**What is being asked**.
Present the entries below as a numbered list, starting at the line containing "Click the red sell arrow at the 9 Jul peak" and ending at the line containing "tap(420, 447)". Leave out any blank lines.

Rows drawn from a dataset
++++++++++++++++++++

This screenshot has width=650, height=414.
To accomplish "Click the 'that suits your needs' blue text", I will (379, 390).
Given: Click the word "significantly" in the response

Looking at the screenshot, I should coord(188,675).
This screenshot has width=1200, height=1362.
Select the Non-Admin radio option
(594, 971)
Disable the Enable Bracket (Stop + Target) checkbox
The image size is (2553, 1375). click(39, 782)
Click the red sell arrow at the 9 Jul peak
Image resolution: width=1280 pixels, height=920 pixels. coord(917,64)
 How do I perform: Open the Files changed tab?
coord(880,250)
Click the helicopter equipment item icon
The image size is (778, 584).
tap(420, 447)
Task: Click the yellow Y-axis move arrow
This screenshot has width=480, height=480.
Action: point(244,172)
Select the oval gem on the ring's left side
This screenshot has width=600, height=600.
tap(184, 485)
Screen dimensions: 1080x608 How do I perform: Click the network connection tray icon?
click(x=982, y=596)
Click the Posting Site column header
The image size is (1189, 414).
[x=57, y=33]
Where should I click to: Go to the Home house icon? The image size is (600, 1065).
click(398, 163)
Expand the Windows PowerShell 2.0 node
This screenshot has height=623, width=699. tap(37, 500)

++++++++++++++++++++

**Response**.
1. Click the red sell arrow at the 9 Jul peak
2. Image resolution: width=1280 pixels, height=920 pixels. coord(917,64)
3.  How do I perform: Open the Files changed tab?
4. coord(880,250)
5. Click the helicopter equipment item icon
6. The image size is (778, 584).
7. tap(420, 447)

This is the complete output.